# Identify a text's bullet point sentences.

Let's say we only want to share the important parts of an article we've read, or that we have lots of journal articles to read but not enough time, so we only want to read the highlights.

* Auto-generate the bullet points
  * Find most important words
  * Assign score to sentences based on their words
  * Output the top-scoring sentences

To do this we need to know how to:
* identify word importance
  * authors tend to repeat important words -> use word frequency
* assign score to sentences
  * take the words it contains and sum their "importances"
* output top scorers
  * rank the sentences

## Retrieve an interesting article

In [None]:
import requests
from bs4 import BeautifulSoup

In [None]:
url = 'https://tedunderwood.com/2015/06/04/seven-ways-humanists-are-using-computers-to-understand-text/'
response = requests.get(url)
document = response.text

In [None]:
document = BeautifulSoup(response.text, "html.parser")

In [None]:
humtext = document.find('div', attrs={'class':'entry-content'}).text

In [None]:
for i in ['\n','[',']','’','”','“']:
    humtext = humtext.replace(i,' ')

In [None]:
print(humtext)

## Process text

In [None]:
from nltk.tokenize import sent_tokenize, word_tokenize
from nltk.corpus import stopwords
from string import punctuation

In [None]:
sentences = sent_tokenize(humtext)

In [None]:
sentences

In [None]:
words = word_tokenize(humtext.lower())

In [None]:
words

In [None]:
myStopWords = list(punctuation) + stopwords.words('english')

In [None]:
wordsNoStopWords = [w for w in words if w not in myStopWords]

In [None]:
wordsNoStopWords

In [None]:
from nltk.probability import FreqDist

In [None]:
freq = FreqDist(wordsNoStopWords)

In [None]:
freq

In [None]:
freq.most_common(10)

## Slight detour:  visualization

In [None]:
import matplotlib.pyplot as plt
import pandas as pd
from wordcloud import WordCloud

In [None]:
# make two lists,
# one of the words and one of the wordcounts

commonwords = []
commonwords_freq = []

for i in freq.most_common(10):
  commonwords.append(i[0])
  commonwords_freq.append(i[1])

# make a horizontal bar plot
plt.barh(commonwords, commonwords_freq)

In [None]:
textNoStopWords = ' '.join(wordsNoStopWords)

In [None]:
wordcloud = WordCloud().generate(textNoStopWords)
plt.imshow(wordcloud)
plt.show()

In [None]:
wordcloud = WordCloud(width=800, 
                      height=400, 
                      background_color='white').generate(textNoStopWords)
plt.figure(figsize=(10, 5))
plt.imshow(wordcloud)
plt.axis('off')
plt.show()

The Pandas way:

In [None]:
freq

In [None]:
freq.keys()

In [None]:
df_wordrank = pd.DataFrame({'words':freq.keys(),'counts':freq.values()})

In [None]:
df_wordrank.head()

In [None]:
# This is NOT the best plot to make.
# Why?

df_wordrank.sort_values(by='counts', ascending=False).plot(kind='barh')

In [None]:
# two options for better viewing

df_wordrank.sort_values(by='counts', ascending=False)[:10].plot(x='words',y='counts',kind='barh')
# df_wordrank.sort_values(by='counts')[-10:].plot(x='words',y='counts',kind='barh')

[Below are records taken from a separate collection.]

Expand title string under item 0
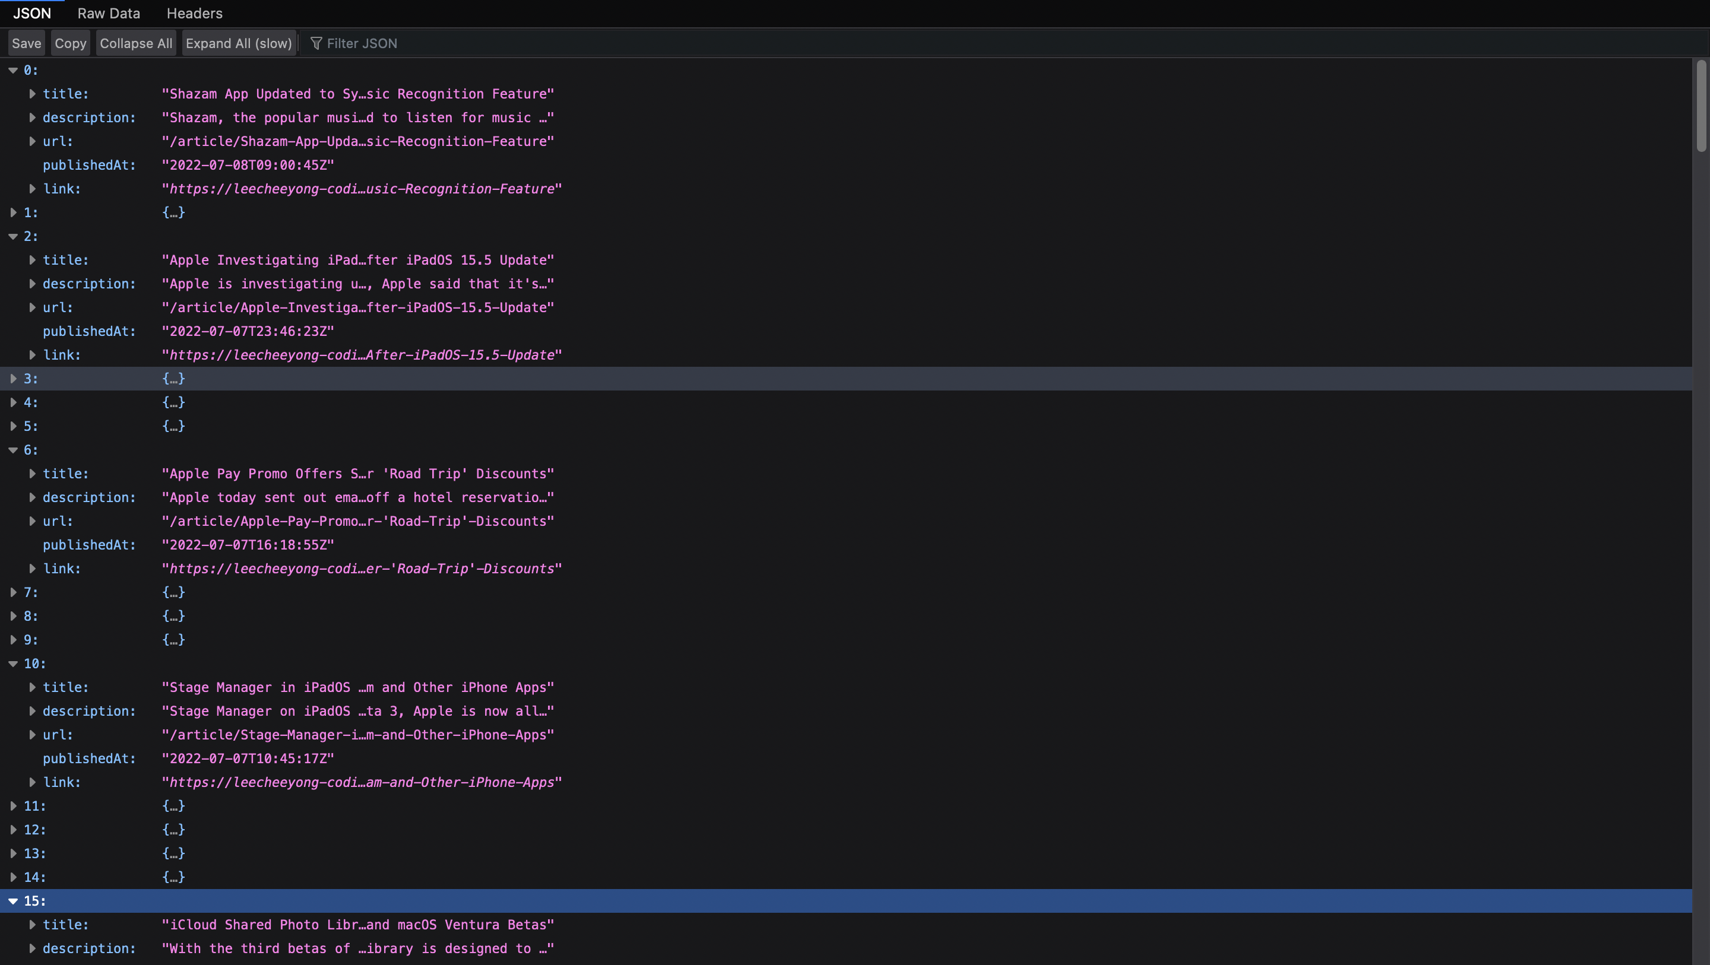The image size is (1710, 965). (32, 94)
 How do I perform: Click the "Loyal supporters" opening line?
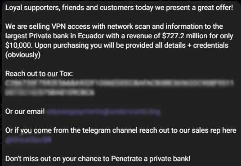[119, 8]
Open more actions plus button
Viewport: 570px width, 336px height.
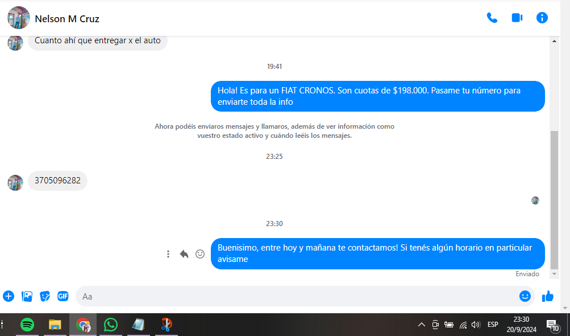(9, 296)
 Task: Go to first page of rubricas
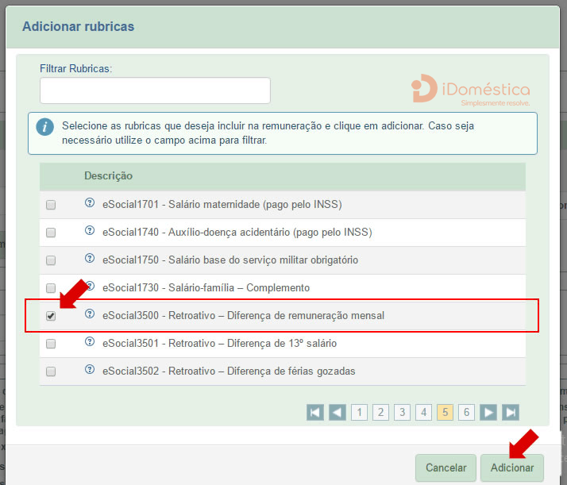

## Ranking sentence "importance"

In [None]:
for i in sorted(freq, key=freq.get, reverse=True)[:10]:
    print(i,freq[i])

In [None]:
ranking = {}

for sentence in sentences:
    ranking[sentence] = 0
    for word in word_tokenize(sentence.lower()):
        if word in freq:
            ranking[sentence] += freq[word]
            
ranking

We can do this in many ways, but let's go the Pandas way.

In [None]:
sentrank = pd.DataFrame({'sentence':ranking.keys(),'rank':ranking.values()})

In [None]:
sentrank.sort_values(by='rank',ascending=False)

In [None]:
sentrank = sentrank.sort_values(by='rank',ascending=False).reset_index()

In [None]:
sentrank.iloc[:5]

If we want a meaningful summary, we probably want to print them in the same order as they occur in the text.

The above gives us the top 5 sentences, and we can sort them by the "index" column to get them back into the order they occurred in the article:

In [None]:
sentrank.iloc[:5].sort_values(by='index')

In [None]:
df_top5 = sentrank.iloc[:5].sort_values(by='index')

for i,row in df_top5.iterrows():
  print(row['sentence'])

In [None]:
# when we iterate over a dataframe like this
# the loop variables are the index and the row
# (and here the index is "out-of-order" numerically speaking)

df_top5 = sentrank.iloc[:5].sort_values(by='index')

for i,row in df_top5.iterrows():
  print(i)
  print(row['sentence'])